Muchas lecturas se han hecho y pueden hacerse de la inmersión del Congreso en la pluralidad lingüística. No tienen demasiado fundamento, en cualquier caso, las elegías por la degradación de la palabra pública en un foro que, al socaire del régimen partitocrático, prácticamente nunca ha ejercido como Cámara de deliberación.
La implicación mollar de esta consagración institucional de la diglosia hay que buscarla, más bien, en el ahondamiento de una dinámica inquietante que afecta a nuestras democracias burguesas. La de la creciente fragmentación de la vida política contemporánea, que ahora se expresa también en catalán, gallego y euskera.
Un principio interpretativo solvente sobre el que edificar una teoría general de nuestro tiempo bien podría ser la idea de la burbuja. Los múltiples estamentos sociales se constituyen como esferas autorreferenciales y endogámicas, que se retroalimentan en su aislamiento de las masas, con una base popular igualmente escindida en compartimentos estancos.
La democracia liberal, que irónicamente vive de presupuestos prepolíticos que ella misma contribuye a derogar, asiste impotente a la negación del pilar sobre el que hace descansar su mercado de las ideas, la esfera pública. Una insonorización de la conversación nacional radicalizada por el efecto de las redes sociales, que impiden la emergencia de una verdad colectiva.
A la manera en que el filósofo de la ciencia Thomas S. Kuhn decía que un aristotélico y un copernicano veían distintas cosas al mirar a la Luna, puede decirse que hoy nosotros ni siquiera compartimos una misma realidad.
La personalización algorítmica nos da a cada uno de nosotros una versión de nuestro mundo prácticamente inconmensurable con cada una de las demás. Con nuestro comportamiento digital construimos nuestra propia percepción, de manera que ya ni siquiera designamos las mismas cosas cuando usamos las mismas palabras. Y esta tendencia sólo puede agravarse si, como en el caso español, esas palabras que ya de por sí difieren en su significación lo hacen también en su articulación.
El telón de fondo de todas estas transformaciones (especialmente en España puede hablarse casi de un proceso de desnacionalización) es la atomización social que promueve el sistema pluralista.

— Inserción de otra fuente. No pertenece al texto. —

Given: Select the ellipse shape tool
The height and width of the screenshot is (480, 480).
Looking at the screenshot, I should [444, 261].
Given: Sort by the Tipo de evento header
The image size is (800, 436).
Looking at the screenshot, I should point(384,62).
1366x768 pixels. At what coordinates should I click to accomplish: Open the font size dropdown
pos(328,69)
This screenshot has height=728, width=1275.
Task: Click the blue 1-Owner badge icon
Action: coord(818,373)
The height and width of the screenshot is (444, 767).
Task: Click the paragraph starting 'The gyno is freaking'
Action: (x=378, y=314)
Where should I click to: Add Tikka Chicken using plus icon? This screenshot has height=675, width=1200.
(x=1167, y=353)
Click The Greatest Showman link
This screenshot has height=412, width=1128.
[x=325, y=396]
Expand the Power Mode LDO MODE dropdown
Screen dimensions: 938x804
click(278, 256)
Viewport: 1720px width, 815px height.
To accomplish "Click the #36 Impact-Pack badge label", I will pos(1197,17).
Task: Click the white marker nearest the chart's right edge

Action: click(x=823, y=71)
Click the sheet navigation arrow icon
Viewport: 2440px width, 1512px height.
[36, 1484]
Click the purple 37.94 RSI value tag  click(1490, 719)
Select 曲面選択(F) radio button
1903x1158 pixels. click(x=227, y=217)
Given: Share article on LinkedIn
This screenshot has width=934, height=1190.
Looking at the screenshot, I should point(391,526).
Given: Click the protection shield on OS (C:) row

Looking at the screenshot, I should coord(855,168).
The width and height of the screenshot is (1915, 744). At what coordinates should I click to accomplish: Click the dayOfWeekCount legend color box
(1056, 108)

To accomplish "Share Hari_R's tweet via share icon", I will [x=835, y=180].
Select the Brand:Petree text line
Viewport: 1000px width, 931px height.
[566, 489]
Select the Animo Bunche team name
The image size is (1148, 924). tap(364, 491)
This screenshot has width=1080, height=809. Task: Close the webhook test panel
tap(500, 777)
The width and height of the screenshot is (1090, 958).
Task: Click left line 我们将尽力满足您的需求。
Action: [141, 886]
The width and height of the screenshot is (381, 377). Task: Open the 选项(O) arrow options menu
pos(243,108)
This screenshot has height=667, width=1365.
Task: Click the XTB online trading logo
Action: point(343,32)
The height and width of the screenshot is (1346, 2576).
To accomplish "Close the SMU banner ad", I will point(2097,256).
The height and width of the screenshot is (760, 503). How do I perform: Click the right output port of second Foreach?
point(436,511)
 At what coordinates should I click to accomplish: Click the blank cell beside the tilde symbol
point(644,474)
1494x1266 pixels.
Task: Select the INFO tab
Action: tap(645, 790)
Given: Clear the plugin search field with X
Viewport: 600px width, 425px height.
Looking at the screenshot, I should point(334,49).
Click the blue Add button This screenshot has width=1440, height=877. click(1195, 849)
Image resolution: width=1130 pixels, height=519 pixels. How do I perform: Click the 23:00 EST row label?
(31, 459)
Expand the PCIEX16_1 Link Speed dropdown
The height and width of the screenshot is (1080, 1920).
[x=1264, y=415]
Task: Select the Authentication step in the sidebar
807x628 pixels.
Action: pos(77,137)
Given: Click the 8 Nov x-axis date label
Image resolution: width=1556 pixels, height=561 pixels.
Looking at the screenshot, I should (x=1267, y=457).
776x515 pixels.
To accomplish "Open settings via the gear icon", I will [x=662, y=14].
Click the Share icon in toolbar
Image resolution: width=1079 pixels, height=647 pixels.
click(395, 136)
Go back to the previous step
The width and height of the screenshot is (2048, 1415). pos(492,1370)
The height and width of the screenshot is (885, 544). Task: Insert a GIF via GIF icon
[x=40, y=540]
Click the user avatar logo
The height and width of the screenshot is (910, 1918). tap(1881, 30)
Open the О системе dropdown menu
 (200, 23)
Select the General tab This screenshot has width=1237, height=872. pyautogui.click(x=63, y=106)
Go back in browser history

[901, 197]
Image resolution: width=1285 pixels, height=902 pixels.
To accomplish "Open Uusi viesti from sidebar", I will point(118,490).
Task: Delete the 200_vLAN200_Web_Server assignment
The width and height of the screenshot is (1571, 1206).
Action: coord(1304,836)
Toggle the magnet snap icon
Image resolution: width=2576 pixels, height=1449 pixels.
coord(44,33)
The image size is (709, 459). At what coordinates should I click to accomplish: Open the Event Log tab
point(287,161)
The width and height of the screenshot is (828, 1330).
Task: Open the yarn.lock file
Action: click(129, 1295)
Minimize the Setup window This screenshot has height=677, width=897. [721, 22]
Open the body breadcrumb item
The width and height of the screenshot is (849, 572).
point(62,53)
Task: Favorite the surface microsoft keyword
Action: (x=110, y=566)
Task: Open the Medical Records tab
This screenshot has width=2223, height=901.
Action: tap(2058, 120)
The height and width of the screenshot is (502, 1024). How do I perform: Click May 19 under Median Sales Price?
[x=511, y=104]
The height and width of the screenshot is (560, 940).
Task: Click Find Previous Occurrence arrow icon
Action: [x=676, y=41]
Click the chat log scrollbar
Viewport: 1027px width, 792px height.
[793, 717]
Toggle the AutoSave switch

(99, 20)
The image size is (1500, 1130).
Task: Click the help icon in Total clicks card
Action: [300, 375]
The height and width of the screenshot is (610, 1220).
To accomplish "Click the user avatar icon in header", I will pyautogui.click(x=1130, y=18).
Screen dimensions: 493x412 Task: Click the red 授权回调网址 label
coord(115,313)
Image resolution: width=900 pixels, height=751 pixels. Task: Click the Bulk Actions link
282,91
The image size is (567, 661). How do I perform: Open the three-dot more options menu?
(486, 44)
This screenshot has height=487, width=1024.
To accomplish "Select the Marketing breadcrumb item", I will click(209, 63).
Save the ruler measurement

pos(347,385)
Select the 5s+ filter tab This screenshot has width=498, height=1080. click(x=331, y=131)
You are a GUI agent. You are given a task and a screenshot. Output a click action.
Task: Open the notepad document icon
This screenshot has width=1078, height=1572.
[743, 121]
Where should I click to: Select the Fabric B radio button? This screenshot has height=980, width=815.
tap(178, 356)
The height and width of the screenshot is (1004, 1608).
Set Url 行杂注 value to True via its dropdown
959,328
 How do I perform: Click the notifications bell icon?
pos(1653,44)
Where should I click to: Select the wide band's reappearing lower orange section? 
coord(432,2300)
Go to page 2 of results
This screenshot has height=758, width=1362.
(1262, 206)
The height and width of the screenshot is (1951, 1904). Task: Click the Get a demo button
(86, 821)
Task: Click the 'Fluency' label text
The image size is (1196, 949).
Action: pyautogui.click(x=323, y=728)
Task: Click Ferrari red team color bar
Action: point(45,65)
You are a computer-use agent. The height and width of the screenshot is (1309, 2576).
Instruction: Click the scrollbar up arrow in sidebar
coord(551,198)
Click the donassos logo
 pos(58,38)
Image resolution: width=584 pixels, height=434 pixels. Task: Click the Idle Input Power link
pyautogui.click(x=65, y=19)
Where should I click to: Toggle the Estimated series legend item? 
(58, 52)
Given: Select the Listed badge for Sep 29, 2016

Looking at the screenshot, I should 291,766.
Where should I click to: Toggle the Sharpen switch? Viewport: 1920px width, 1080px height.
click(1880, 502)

La carencia de un sustrato de experiencias comunes, condición sine qua non para poder hablar de una comunidad política, tiene su correlato en la materialización del narcisismo y el identitarismo en los distintos ámbitos (la sociología, la ideología, el urbanismo, etcétera). Y en un mundo segregado, la privatización de las vivencias sólo puede conducir al desdibujamiento de la noción del bien común, tan cara al pensamiento político clásico.
[Los diputados de Vox abandonan el Congreso y dejan sus pinganillos en el asiento de Sánchez]
Cuando la comunidad política ni siquiera posee un mínimo de educación común, cuando no se reconoce en una misma historia nacional, no podrán brotar relatos que armonicen la unidad con la multiplicidad. Y por tanto se debilitará, como en nuestro país a pasos agigantados, la identidad colectiva.
No se trata, como hace un cierto sector de la derecha traicionando a su génesis histórica, de abogar por la estandarización que propugna el jacobinismo neutralizante. Pero sí de llamar la atención sobre el debilitamiento de la argamasa social que vertebra cualquier nación histórica, y que se edifica sobre elementos que van mucho más allá del alcance del Estado.
No sorprende que nuestra época sea la de la soledad, la del deterioro del capital social, la de la polarización, la del incremento de las tasas de criminalidad y los delitos de odio. Y también la de las intentonas sediciosas, que acabarán normalizándose si el Gobierno de España sigue permitiendo la merma de las posibilidades de interacción.
Porque, por mucho que el independentismo alegue justo lo contrario, la promoción de un Congreso políglota con el trasfondo de una cuestión territorial irresuelta desde hace siglos sólo puede redundar en el declive de los espacios de vecindad. Del encuentro con el otro.